Impairment of Oil and Natural Gas Properties
We assess our proved properties for impairment when events or changes in
circumstances indicate that the carrying value of such proved property assets
may not be recoverable. For purposes of an impairment evaluation, our proved oil
and natural gas properties must be grouped at the lowest level for which
independent cash flows can be identified. If the sum of the undiscounted
estimated cash flows from the use of the asset group and its eventual
disposition is less than the carrying value of an asset group, the carrying
value is written down to its estimated fair value. Fair value for the purpose of
testing impairment is calculated using the present value of expected future cash
flows that are estimated to be generated from the asset group. Fair value
estimates are based on projected financial information which we believe to be
reasonably likely to occur, as of the date that the impairment write-down is
being measured. However, such future cash flow estimates are based on numerous
assumptions that can materially affect our estimates, and such assumptions are
subject to change with variations in commodity prices, production performance,
drilling results, operating and development costs, underlying oil and gas
reserve quantities, and other internal or external factors.
Unproved properties consist of the costs we incurred to acquire undeveloped
leasehold acreage as well as the costs we incurred to acquire unproved reserves.

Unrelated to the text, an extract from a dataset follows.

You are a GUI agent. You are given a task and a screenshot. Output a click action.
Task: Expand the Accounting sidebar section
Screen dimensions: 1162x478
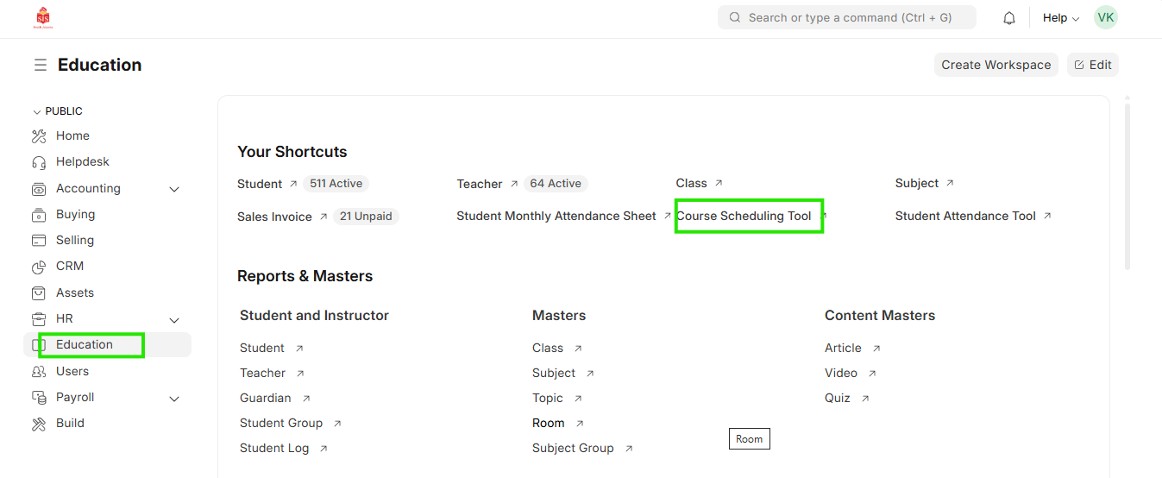pyautogui.click(x=174, y=189)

Unproved properties with individually significant acquisition costs are
periodically assessed for impairment based on remaining lease term, drilling
results, reservoir performance, seismic interpretation or changes in future
plans to develop acreage. Unproved properties which are not individually
significant are amortized by prospect, based on our historical experience,
current drilling plan, existing geological data and average remaining lease
terms. Changes in our assumptions as to the estimated nonproductive portion of
our undeveloped leases could result in additional impairment charges.